Retype every entry precisely and keep each line whole.

___ Source material ___

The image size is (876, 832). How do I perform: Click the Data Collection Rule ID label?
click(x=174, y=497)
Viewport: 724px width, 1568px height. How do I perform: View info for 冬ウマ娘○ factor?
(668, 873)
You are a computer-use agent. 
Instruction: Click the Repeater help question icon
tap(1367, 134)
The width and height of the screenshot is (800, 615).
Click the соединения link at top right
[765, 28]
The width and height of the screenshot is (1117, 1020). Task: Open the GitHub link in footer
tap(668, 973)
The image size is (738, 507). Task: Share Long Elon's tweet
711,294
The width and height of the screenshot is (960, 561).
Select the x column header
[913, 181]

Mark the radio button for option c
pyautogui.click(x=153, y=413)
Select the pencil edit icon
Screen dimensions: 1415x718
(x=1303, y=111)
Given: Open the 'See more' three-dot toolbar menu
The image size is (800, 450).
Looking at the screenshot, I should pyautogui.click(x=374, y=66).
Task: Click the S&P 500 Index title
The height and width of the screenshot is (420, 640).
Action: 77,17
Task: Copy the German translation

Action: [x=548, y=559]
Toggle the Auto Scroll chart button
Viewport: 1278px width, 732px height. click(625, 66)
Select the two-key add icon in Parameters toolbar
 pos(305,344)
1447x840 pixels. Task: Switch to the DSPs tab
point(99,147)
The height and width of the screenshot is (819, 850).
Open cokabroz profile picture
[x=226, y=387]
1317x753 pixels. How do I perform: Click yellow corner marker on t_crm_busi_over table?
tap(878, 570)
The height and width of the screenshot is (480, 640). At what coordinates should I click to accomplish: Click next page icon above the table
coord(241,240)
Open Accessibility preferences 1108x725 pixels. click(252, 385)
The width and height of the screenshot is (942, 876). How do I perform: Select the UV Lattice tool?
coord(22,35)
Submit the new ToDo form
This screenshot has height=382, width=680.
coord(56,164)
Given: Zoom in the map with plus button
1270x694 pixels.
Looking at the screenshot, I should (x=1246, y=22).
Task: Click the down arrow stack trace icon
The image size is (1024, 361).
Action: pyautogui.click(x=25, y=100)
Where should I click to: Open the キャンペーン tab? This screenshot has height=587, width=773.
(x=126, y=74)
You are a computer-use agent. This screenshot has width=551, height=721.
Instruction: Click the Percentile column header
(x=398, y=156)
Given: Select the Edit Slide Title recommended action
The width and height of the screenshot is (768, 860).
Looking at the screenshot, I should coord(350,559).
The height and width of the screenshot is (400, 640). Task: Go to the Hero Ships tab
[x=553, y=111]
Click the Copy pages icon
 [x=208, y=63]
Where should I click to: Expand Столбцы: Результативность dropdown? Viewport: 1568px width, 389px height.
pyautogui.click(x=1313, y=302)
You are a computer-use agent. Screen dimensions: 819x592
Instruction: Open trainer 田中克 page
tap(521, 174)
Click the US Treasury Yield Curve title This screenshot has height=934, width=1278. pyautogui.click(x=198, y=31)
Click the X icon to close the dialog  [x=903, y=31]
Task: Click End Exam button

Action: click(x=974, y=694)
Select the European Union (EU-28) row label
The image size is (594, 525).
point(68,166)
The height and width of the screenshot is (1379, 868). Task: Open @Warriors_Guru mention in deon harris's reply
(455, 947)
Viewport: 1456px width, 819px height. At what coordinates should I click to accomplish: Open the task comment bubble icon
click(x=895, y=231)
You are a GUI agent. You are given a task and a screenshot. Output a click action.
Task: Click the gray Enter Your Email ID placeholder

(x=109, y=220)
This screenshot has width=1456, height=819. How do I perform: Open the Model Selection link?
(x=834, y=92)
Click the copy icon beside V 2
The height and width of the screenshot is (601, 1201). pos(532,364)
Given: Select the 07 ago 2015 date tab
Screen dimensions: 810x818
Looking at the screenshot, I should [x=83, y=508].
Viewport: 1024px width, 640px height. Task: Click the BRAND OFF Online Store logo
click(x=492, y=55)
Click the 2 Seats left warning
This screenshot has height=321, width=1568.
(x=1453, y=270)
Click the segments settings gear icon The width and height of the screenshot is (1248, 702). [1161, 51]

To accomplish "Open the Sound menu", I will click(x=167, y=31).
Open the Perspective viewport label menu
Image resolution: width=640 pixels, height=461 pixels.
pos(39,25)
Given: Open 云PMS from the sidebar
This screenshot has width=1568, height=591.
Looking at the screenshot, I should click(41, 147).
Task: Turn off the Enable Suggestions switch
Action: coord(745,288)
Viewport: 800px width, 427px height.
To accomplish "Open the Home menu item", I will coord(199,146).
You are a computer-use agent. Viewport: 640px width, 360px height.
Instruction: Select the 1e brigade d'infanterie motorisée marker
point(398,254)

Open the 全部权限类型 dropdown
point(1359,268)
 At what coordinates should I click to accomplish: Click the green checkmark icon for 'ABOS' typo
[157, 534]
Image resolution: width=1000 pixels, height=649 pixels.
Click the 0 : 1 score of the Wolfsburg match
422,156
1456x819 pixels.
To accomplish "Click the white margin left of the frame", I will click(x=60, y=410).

___

Output
The image size is (876, 832). How do I perform: Click the Data Collection Rule ID label?
click(x=174, y=497)
Viewport: 724px width, 1568px height. How do I perform: View info for 冬ウマ娘○ factor?
(668, 873)
You are a computer-use agent. 
Instruction: Click the Repeater help question icon
tap(1367, 134)
The width and height of the screenshot is (800, 615).
Click the соединения link at top right
[765, 28]
The width and height of the screenshot is (1117, 1020). Task: Open the GitHub link in footer
tap(668, 973)
The image size is (738, 507). Task: Share Long Elon's tweet
711,294
The width and height of the screenshot is (960, 561).
Select the x column header
[913, 181]

Mark the radio button for option c
pyautogui.click(x=153, y=413)
Select the pencil edit icon
Screen dimensions: 1415x718
(x=1303, y=111)
Given: Open the 'See more' three-dot toolbar menu
The image size is (800, 450).
Looking at the screenshot, I should pyautogui.click(x=374, y=66).
Task: Click the S&P 500 Index title
The height and width of the screenshot is (420, 640).
Action: 77,17
Task: Copy the German translation

Action: [x=548, y=559]
Toggle the Auto Scroll chart button
Viewport: 1278px width, 732px height. click(625, 66)
Select the two-key add icon in Parameters toolbar
 pos(305,344)
1447x840 pixels. Task: Switch to the DSPs tab
point(99,147)
The height and width of the screenshot is (819, 850).
Open cokabroz profile picture
[x=226, y=387]
1317x753 pixels. How do I perform: Click yellow corner marker on t_crm_busi_over table?
tap(878, 570)
The height and width of the screenshot is (480, 640). At what coordinates should I click to accomplish: Click next page icon above the table
coord(241,240)
Open Accessibility preferences 1108x725 pixels. click(252, 385)
The width and height of the screenshot is (942, 876). How do I perform: Select the UV Lattice tool?
coord(22,35)
Submit the new ToDo form
This screenshot has height=382, width=680.
coord(56,164)
Given: Zoom in the map with plus button
1270x694 pixels.
Looking at the screenshot, I should (x=1246, y=22).
Task: Click the down arrow stack trace icon
The image size is (1024, 361).
Action: pyautogui.click(x=25, y=100)
Where should I click to: Open the キャンペーン tab? This screenshot has height=587, width=773.
(x=126, y=74)
You are a computer-use agent. This screenshot has width=551, height=721.
Instruction: Click the Percentile column header
(x=398, y=156)
Given: Select the Edit Slide Title recommended action
The width and height of the screenshot is (768, 860).
Looking at the screenshot, I should coord(350,559).
The height and width of the screenshot is (400, 640). Task: Go to the Hero Ships tab
[x=553, y=111]
Click the Copy pages icon
 [x=208, y=63]
Where should I click to: Expand Столбцы: Результативность dropdown? Viewport: 1568px width, 389px height.
pyautogui.click(x=1313, y=302)
You are a computer-use agent. Screen dimensions: 819x592
Instruction: Open trainer 田中克 page
tap(521, 174)
Click the US Treasury Yield Curve title This screenshot has height=934, width=1278. pyautogui.click(x=198, y=31)
Click the X icon to close the dialog  [x=903, y=31]
Task: Click End Exam button

Action: click(x=974, y=694)
Select the European Union (EU-28) row label
The image size is (594, 525).
point(68,166)
The height and width of the screenshot is (1379, 868). Task: Open @Warriors_Guru mention in deon harris's reply
(455, 947)
Viewport: 1456px width, 819px height. At what coordinates should I click to accomplish: Open the task comment bubble icon
click(x=895, y=231)
You are a GUI agent. You are given a task and a screenshot. Output a click action.
Task: Click the gray Enter Your Email ID placeholder

(x=109, y=220)
This screenshot has width=1456, height=819. How do I perform: Open the Model Selection link?
(x=834, y=92)
Click the copy icon beside V 2
The height and width of the screenshot is (601, 1201). pos(532,364)
Given: Select the 07 ago 2015 date tab
Screen dimensions: 810x818
Looking at the screenshot, I should [x=83, y=508].
Viewport: 1024px width, 640px height. Task: Click the BRAND OFF Online Store logo
click(x=492, y=55)
Click the 2 Seats left warning
This screenshot has height=321, width=1568.
(x=1453, y=270)
Click the segments settings gear icon The width and height of the screenshot is (1248, 702). [1161, 51]

To accomplish "Open the Sound menu", I will click(x=167, y=31).
Open the Perspective viewport label menu
Image resolution: width=640 pixels, height=461 pixels.
pos(39,25)
Given: Open 云PMS from the sidebar
This screenshot has width=1568, height=591.
Looking at the screenshot, I should click(41, 147).
Task: Turn off the Enable Suggestions switch
Action: coord(745,288)
Viewport: 800px width, 427px height.
To accomplish "Open the Home menu item", I will coord(199,146).
You are a computer-use agent. Viewport: 640px width, 360px height.
Instruction: Select the 1e brigade d'infanterie motorisée marker
point(398,254)

Open the 全部权限类型 dropdown
point(1359,268)
 At what coordinates should I click to accomplish: Click the green checkmark icon for 'ABOS' typo
[157, 534]
Image resolution: width=1000 pixels, height=649 pixels.
Click the 0 : 1 score of the Wolfsburg match
422,156
1456x819 pixels.
To accomplish "Click the white margin left of the frame", I will click(x=60, y=410).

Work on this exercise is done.